И ты помашешь вслед птице рукой, вернешься в рубку, зажжешь лампочку над штурманским столиком, желтый круг света плавно заколышется на бело-голубой карте, и вдруг на пустынном тундровом берегу, за сотни миль от ближайших селений, увидишь маленький черный квадратик и прочитаешь: «Изба Никольского». «Кто он? — подумаешь ты. — Жив ли этот упорец и жизнестоец? Или давно умер?» И как-то даже защемит сердце от мысли о нем, об его одиночестве и мужестве.
Интересно на спокойной вахте разглядывать карту. Так много людей оставили на ней свой след. От первых землепроходцев и мореходов до изящной женщины-корректора, которая тронула карту красной тушью еще совсем недавно. Она обязательно кажется тебе изящной — далекая и неизвестная женщина, когда прочтешь внизу карты ее фамилию: Иевлева, Лермогорская... Хорошо, что корректоры чаще всего женщины.
И вот где-нибудь в море представишь, как они утром приходят на работу в гидрографию, поправляют прически, шутят, говорят про вчерашнее кино и садятся к стеклянным столам, включают подстольные лампы, читают «Извещения мореплавателям» и уходят странствовать по всему свету... Они не ссорятся, не завидуют друг другу, не делают гадостей, они довольны работой и зарплатой, и мечта о месте старшего корректора — не главная их мечта. Очень хочется верить во все это, когда вахта перевалила за половину и утро заползает в рубку.
Тишина рассеивается вместе с мраком.
Старший механик Александр Павлович Карев — пожилой неряшливый толстяк со средним техническим образованием, из кочегаров, уже на пенсии, но пошел в рейс, чтобы подработать; неуверенный в своих знаниях, но нахальный — долго кряхтит и наконец говорит:
— Берешь кастрюлю. В нее — слой тресковой печени, потом слой трески, потом картошечки и сверху — еще печеночки. И в духовку. — Механик чмокает, и у всех нас начинает выделяться слюна.

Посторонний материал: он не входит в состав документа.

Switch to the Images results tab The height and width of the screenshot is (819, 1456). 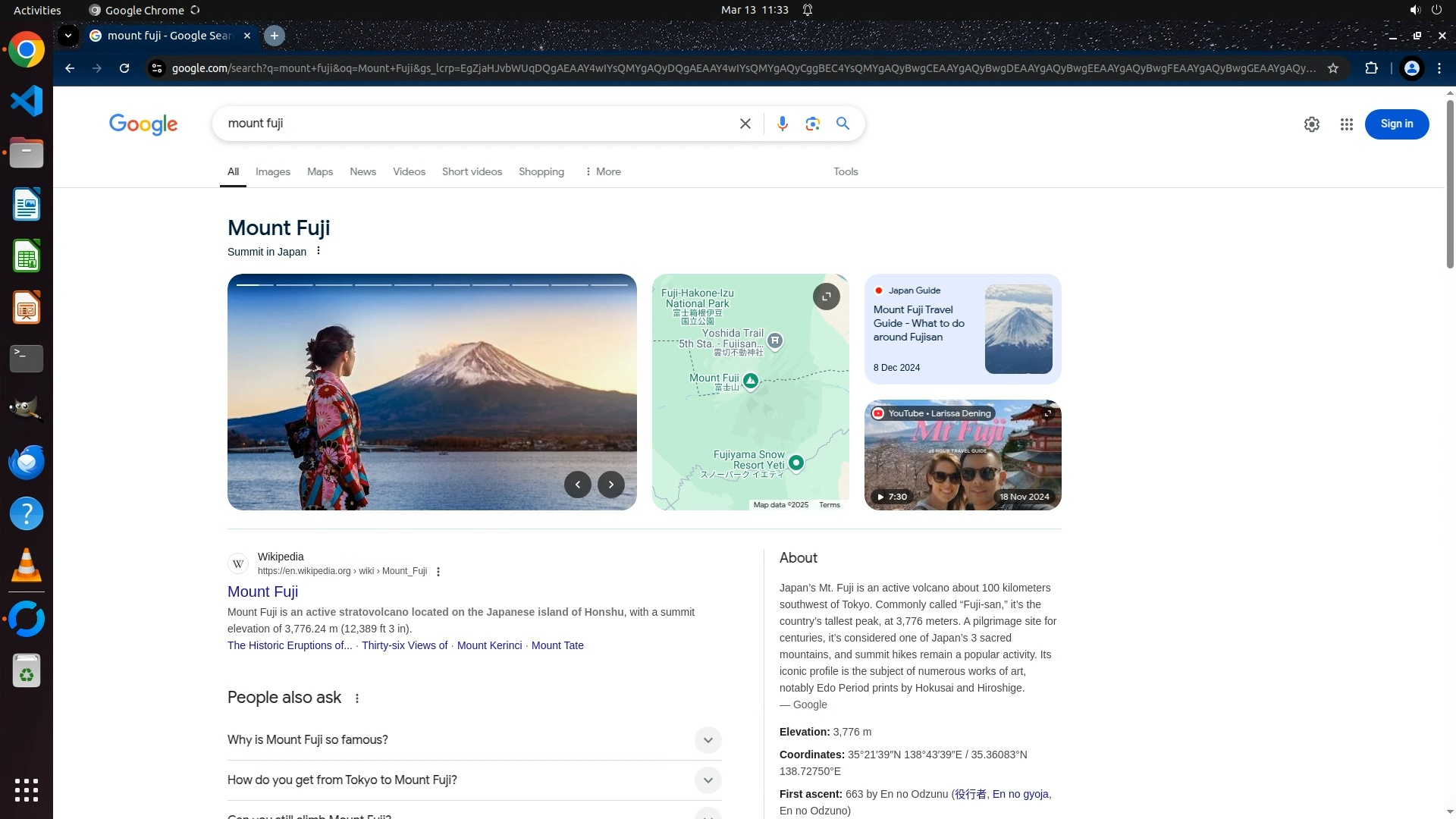pos(272,172)
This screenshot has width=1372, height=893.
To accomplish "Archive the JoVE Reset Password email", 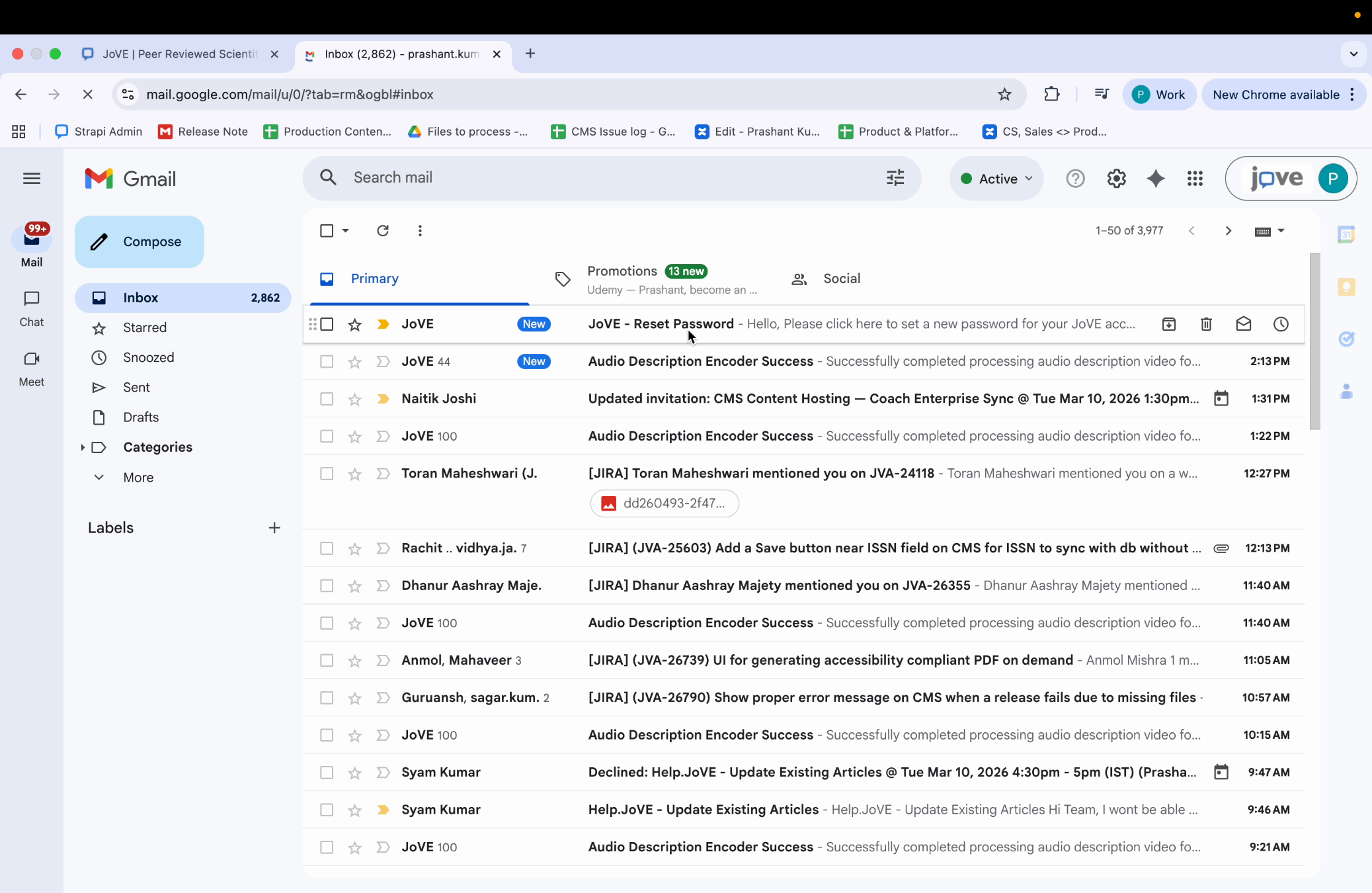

Есть хотят все. А больше всех — механик. Единственное, что он любит в жизни, — еда. Надо видеть Александра Павловича, когда на борт привозят продукты и мясо не влезает в холодильник. Тогда он отодвигает в сторону Зою Степановну, засучивает рукава, вытаскивает из холодильника все и начинает укладывать по-своему. Он тискает замерзшие коровьи сердца, он перебирает кости, он подкидывает в воздух свиные головы и хрюкает от наслаждения. Он не торопится уложить мясо, ему жаль расставаться с ним...
Ни я, ни Зоя Степановна его не можем любить хотя бы потому, что он ест не меньше двух тарелок супа за обедом, а продукты нужно экономить, и отвечает за продукты старший помощник, то есть я.
— Когда я плавал в тридцать третьем году на «Донце», ночной вахте какао давали и пирожки кок пек, — продолжает свою тему стармех.
Он сидит в правом углу рубки на высоком табурете, положив руки на пульт управления машиной. У нас дистанционное управление. Можно менять число оборотов двигателей и реверсировать их прямо из рулевой рубки.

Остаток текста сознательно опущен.